Der Schriftverkehr zwischen der Militärregierung und der Stadtverwaltung wurde überwiegend in englischer Sprache geführt. Deshalb stellte die Militärregierung auf Kosten der Stadtverwaltung mehrere junge Frauen als Dolmetscherinnen ein, z. B. die aus Holthausen stammende H. Neef, deren Mann im Krieg gefallen war, H. Richter aus Münster und als jüngste M. Wenning aus Darme, die bis 1944 das Georgianum besucht hatte. Der Dolmetscher von Bürgermeister Brackmann war der in Koblenz geborene Helmut Kampmann, den es nach seiner Verwundung und Entlassung aus der Wehrmacht in den letzten Kriegsmonaten nach Lingen verschlagen hatte.
Eines der Kernanliegen der Besatzungsmächte war die sog. „Entnazifizierung“ der deutschen Gesellschaft. Das Vorgehen der Militärregierung in Lingen beschränkte sich zunächst auf Einzelmaßnahmen. Führende Parteifunktionäre in öffentlichen Ämtern wurden entlassen, für einige begann auch bereits die Internierungshaft.
Am 25. April veröffentlichte die Militärregierung eine Liste neuer Straßennamen. Fast alle der von den Nationalsozialisten verfügten Umbenennungen von Straßen wurde wieder rückgängig gemacht. Aus dem Adolf-Hitler-Platz wurde wieder der „Markt“, aus der Hindenburgstraße wieder die Große Straße. Erhalten blieb lediglich die Bernd-Rosemeyer-Straße.
Dass nach der Einnahme der Stadt die Macht völlig in die Hände der Militärregierung und der Besatzungstruppen übergegangen war, bekam die Lingener Bevölkerung sehr schnell und in vielfacher Hinsicht zu spüren. Zahlreiche Häuser und Wohnungen, vor allem solche, die nur geringfügig beschädigt waren, wurden beschlagnahmt. Auf Anforderung der Militärregierung mussten die unterschiedlichsten Gegenstände wie Teppiche, Möbel, Radiogeräte, Fahrräder, ja ganze Wohnungseinrichtungen abgegeben werden. Es oblag der Stadtverwaltung, die Requirierungen bis zum gesetzten Termin durchzuführen.
Da im April 1945 in anderen Gebieten des Deutschen Reiches der Krieg noch andauerte und die deutsche Führung noch nicht kapituliert hatte, war in den ersten Wochen nach der Besetzung Lingens der Alltag durch zahlreiche Verordnungen und Verbote stark reglementiert. Verboten war der Besitz von Waffen, Munition und Kriegsgerät, von Sendeanlagen und sogar von Brieftauben. Die Erlasse der Militärregierung wurden der Bevölkerung anfangs durch Flugblätter und Plakate, ab dem 20. April durch ein von der Militärregierung herausgegebenes täglich erscheinendes Nachrichtenblatt mitgeteilt.

**Aufgabe 1:** Drucke aus dem Text über Lingen unter der Militärregierung den Abschnitt wortgetreu ab, beginnend mit „Eines der Kernanliegen“ und weiter bis einschließlich „lediglich die Bernd-Rosemeyer-Straße.“.

**Bereitgestellte Einträge:**
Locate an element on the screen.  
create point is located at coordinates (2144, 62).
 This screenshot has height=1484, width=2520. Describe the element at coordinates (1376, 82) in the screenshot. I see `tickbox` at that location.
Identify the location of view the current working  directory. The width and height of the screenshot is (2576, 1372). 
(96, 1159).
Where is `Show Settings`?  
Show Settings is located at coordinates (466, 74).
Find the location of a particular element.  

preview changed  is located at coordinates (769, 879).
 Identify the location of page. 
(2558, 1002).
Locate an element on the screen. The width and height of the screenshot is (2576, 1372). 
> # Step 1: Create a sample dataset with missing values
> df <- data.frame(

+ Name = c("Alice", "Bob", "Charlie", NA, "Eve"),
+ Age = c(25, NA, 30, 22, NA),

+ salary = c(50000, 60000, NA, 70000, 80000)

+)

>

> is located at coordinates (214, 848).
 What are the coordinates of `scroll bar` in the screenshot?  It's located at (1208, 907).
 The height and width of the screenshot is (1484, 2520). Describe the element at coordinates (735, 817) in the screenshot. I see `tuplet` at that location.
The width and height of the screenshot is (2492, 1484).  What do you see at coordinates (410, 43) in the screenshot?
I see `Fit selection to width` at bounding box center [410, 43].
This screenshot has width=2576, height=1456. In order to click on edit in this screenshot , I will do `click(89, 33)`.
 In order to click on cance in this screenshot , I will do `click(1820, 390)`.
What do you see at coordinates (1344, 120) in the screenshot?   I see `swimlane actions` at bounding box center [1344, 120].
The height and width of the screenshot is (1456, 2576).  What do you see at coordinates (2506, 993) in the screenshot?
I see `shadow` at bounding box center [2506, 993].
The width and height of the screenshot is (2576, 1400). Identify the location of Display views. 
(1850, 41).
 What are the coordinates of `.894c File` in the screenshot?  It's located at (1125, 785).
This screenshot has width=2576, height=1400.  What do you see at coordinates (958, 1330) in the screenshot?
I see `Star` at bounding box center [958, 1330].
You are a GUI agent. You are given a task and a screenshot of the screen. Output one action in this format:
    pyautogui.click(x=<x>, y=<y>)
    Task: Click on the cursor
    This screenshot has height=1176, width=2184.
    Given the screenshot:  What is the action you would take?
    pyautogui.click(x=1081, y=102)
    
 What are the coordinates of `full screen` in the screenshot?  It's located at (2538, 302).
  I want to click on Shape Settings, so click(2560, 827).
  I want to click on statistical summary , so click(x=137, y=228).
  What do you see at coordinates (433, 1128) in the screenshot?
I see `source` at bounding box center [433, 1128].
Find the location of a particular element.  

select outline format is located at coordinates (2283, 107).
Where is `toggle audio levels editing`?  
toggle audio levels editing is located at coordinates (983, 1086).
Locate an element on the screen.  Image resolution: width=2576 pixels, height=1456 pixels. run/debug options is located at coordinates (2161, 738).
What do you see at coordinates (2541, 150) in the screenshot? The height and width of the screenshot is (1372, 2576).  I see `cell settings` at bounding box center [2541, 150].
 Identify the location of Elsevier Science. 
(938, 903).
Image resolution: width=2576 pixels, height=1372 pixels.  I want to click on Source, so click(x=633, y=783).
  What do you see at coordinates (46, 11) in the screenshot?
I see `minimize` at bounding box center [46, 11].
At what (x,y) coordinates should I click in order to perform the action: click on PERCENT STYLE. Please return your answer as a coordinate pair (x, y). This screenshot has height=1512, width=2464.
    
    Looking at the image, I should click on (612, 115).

**Aufgabe 2:** Gib ausschließlich diese Zeilen aus den Einträgen oben unverändert aus: beginnend mit der Zeile, die „Locate an element on the screen. The“ enthält, und weiter bis einschließlich der Zeile, die „center [958, 1330].“ enthält.

**Vollständige Ausgabe 1:**
Eines der Kernanliegen der Besatzungsmächte war die sog. „Entnazifizierung“ der deutschen Gesellschaft. Das Vorgehen der Militärregierung in Lingen beschränkte sich zunächst auf Einzelmaßnahmen. Führende Parteifunktionäre in öffentlichen Ämtern wurden entlassen, für einige begann auch bereits die Internierungshaft.
Am 25. April veröffentlichte die Militärregierung eine Liste neuer Straßennamen. Fast alle der von den Nationalsozialisten verfügten Umbenennungen von Straßen wurde wieder rückgängig gemacht. Aus dem Adolf-Hitler-Platz wurde wieder der „Markt“, aus der Hindenburgstraße wieder die Große Straße. Erhalten blieb lediglich die Bernd-Rosemeyer-Straße.

**Vollständige Ausgabe 2:**
Locate an element on the screen. The width and height of the screenshot is (2576, 1372). 
> # Step 1: Create a sample dataset with missing values
> df <- data.frame(

+ Name = c("Alice", "Bob", "Charlie", NA, "Eve"),
+ Age = c(25, NA, 30, 22, NA),

+ salary = c(50000, 60000, NA, 70000, 80000)

+)

>

> is located at coordinates (214, 848).
 What are the coordinates of `scroll bar` in the screenshot?  It's located at (1208, 907).
 The height and width of the screenshot is (1484, 2520). Describe the element at coordinates (735, 817) in the screenshot. I see `tuplet` at that location.
The width and height of the screenshot is (2492, 1484).  What do you see at coordinates (410, 43) in the screenshot?
I see `Fit selection to width` at bounding box center [410, 43].
This screenshot has width=2576, height=1456. In order to click on edit in this screenshot , I will do `click(89, 33)`.
 In order to click on cance in this screenshot , I will do `click(1820, 390)`.
What do you see at coordinates (1344, 120) in the screenshot?   I see `swimlane actions` at bounding box center [1344, 120].
The height and width of the screenshot is (1456, 2576).  What do you see at coordinates (2506, 993) in the screenshot?
I see `shadow` at bounding box center [2506, 993].
The width and height of the screenshot is (2576, 1400). Identify the location of Display views. 
(1850, 41).
 What are the coordinates of `.894c File` in the screenshot?  It's located at (1125, 785).
This screenshot has width=2576, height=1400.  What do you see at coordinates (958, 1330) in the screenshot?
I see `Star` at bounding box center [958, 1330].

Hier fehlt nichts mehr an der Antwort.